# Not a Siegley Type 2 Adjustable Plane.



## Repliconics (Sep 9, 2013)

At the moment there's a Siegley 2# Adjustable up for sale on a popular auction site.
I think pretty much everyone knows I'm a bit of a mad keen collector of Siegley's planes. 
I know that overall there's really not a lot of information about Siegley and his planes.
But things like this one really get my goat!

It's being offered as a type 2 Siegley Adjustable plane in "Excellent original condition"

Here's the go the main body of the plane being offered is generally referred to as a type 5.
The outside fence is from a type 12.
The sliding section is more than likely around the type 12 mark as well.

Then just to make it that much better the mismatched parts wont even work together.
Because of the two different types the skate, the main body and the sliding section don't even line up.
So the blade that's in it wont work!, it can't be supported on it's outside edge.

It just bug's the heck out of me if you don't know that the plane is original then don't say it is.
If you do know it's not but choose to say it is, then that's just a hole different ball game.

If you're trying to sell it online with the heading:
Rare Siegley No.2 Type 2 Combination Plow Plane Vintage 1884
It sure sounds like you know what your talking about. 

Ok I feel a little better now that I've had a rant!
But someone's still going to pay good money for what's only parts!


----------



## timetestedtools (Aug 23, 2012)

Every once in a while I get the urge to email the seller and ask questions. I typically phrase it like this. "I'm a collector and understand that the type information is lacking and obscure. I was wondering if you will share your source? I like to gather as many sources of information as possible and my current sources seem to conflict with what you have listed." And then explain what I mean. I've had honest sellers respond with things like "that's what the auction house told me, I thought they knew" and immediately change or pull the item. And I've had sellers respond basically telling me to mind my own business. 

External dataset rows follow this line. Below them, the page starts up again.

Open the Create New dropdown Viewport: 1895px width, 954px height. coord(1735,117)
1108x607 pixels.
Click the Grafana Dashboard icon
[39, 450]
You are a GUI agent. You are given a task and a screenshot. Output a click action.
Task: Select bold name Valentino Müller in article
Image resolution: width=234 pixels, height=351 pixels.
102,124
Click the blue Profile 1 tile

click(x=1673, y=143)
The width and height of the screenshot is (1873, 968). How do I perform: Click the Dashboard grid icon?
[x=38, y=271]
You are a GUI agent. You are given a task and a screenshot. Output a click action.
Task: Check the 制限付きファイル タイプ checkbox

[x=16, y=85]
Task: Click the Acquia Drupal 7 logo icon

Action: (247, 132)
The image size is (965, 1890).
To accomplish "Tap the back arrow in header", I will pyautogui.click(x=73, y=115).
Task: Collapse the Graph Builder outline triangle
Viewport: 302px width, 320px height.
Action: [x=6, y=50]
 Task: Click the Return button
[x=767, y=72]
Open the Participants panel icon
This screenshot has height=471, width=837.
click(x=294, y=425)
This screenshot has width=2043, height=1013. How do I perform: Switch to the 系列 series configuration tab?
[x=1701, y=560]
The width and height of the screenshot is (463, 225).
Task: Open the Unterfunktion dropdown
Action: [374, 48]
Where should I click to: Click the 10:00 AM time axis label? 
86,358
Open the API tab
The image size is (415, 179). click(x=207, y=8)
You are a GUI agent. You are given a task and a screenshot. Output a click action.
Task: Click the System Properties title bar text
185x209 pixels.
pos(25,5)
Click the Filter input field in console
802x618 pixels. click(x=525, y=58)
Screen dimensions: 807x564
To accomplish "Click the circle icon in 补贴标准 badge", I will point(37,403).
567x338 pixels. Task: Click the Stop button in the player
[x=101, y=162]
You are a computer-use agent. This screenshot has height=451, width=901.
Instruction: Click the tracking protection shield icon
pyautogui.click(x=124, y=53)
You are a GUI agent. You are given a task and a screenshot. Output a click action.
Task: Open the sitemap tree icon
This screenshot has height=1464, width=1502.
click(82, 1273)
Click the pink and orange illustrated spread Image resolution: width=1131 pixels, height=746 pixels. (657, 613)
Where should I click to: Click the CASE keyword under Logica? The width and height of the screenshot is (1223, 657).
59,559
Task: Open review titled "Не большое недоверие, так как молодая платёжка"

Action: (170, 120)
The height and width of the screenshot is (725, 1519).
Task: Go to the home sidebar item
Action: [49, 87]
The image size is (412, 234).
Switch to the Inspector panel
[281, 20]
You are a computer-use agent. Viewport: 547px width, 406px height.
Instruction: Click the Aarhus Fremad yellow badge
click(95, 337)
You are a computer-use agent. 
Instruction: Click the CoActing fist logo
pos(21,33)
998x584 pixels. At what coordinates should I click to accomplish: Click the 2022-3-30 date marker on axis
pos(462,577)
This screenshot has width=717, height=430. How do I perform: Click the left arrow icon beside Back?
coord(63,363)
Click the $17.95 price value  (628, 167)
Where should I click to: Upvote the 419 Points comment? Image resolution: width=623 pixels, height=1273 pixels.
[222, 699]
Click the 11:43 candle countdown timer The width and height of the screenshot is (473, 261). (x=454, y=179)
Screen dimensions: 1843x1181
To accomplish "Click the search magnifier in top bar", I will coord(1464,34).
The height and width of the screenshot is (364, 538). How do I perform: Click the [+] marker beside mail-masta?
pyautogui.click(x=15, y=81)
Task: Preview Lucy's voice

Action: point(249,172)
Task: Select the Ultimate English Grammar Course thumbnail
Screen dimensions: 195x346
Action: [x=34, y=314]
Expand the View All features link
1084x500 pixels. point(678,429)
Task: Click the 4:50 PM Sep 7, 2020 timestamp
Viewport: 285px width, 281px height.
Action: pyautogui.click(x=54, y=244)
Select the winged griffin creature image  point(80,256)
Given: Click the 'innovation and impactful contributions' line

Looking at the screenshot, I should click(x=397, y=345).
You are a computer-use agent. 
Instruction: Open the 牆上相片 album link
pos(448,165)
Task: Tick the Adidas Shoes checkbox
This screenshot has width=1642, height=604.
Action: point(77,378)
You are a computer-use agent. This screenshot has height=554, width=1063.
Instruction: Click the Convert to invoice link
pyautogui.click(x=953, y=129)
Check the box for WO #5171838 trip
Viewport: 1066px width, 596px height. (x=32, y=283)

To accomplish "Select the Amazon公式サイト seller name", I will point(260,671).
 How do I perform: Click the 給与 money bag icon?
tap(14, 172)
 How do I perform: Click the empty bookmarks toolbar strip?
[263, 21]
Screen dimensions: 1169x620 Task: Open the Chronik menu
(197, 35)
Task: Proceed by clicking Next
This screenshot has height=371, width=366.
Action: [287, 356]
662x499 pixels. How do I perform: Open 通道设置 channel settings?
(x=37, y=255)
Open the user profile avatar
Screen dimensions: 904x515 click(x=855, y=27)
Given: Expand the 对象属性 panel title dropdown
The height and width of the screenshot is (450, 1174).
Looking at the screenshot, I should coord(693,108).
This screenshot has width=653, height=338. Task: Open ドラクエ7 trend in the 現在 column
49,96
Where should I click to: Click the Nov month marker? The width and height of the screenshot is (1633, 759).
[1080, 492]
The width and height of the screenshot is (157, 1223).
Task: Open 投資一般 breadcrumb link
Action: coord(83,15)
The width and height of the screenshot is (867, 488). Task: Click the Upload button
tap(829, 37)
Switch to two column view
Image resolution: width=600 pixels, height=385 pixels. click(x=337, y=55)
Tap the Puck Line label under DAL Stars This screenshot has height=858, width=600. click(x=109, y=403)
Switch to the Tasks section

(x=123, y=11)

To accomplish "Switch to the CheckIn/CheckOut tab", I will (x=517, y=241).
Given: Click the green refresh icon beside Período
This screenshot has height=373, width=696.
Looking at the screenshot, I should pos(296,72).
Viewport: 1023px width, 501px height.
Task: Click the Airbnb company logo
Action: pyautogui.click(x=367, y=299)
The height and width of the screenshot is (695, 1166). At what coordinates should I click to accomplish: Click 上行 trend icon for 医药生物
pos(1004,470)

I sent an email to a seller of a "Stanley 05" letting them know Stanley never made and "05" and I was pretty sure (I was actually quite sure) they had an Ohio Tool with a Stanley cap. They never acknowledged and the item never sold after several relistings.


----------



## adot45 (Jul 8, 2013)

Some sellers just plain don't know anything about what they are selling and then there are others that flat out try to deceive people......it's the latter group that turns my mood ring black.


----------



## acowboy (Nov 20, 2013)

adot45 said:


> Some sellers just plain don't know anything about what they are selling and then there are others that flat out try to deceive people......it's the latter group that turns my mood ring black.


I agree..:thumbsup:


----------



## MarkE (Jan 29, 2014)

Ignorance of what it is you are selling is one thing. Try to at least let people know that you don't know what the thingamajig you are selling is.
Deception is a whole other ball game. Unfortunately, sometimes deception hides behind the veil of ignorance.


----------



## Repliconics (Sep 9, 2013)

*Whats The Point?*

Well that Siegley sold, it went for just over a hundred dollars.
It's real value is about 40 to 50 on a good day as parts!

I sent the guy a email explaining that the plane was incorrectly listed, and that in it's present condition it couldn't work.

He sent back saying that there were a few Siegley he had around and without meaning to got the parts mixed up!
Sounded fear!

I wrote back suggesting that the best thing to do would be to either write a correction and post it on the site.
Or withdraw the plane and relist it with the right description.

I didn't hear back after that and the plane sold incorrectly as a type 2.









As you can see in the pictures the fence in the first picture is from a later type 12.
Even worse in all the pictures you can see that the skates don't match so they can't be closed to support the blade.
The so and so thing DON'T WORK!


----------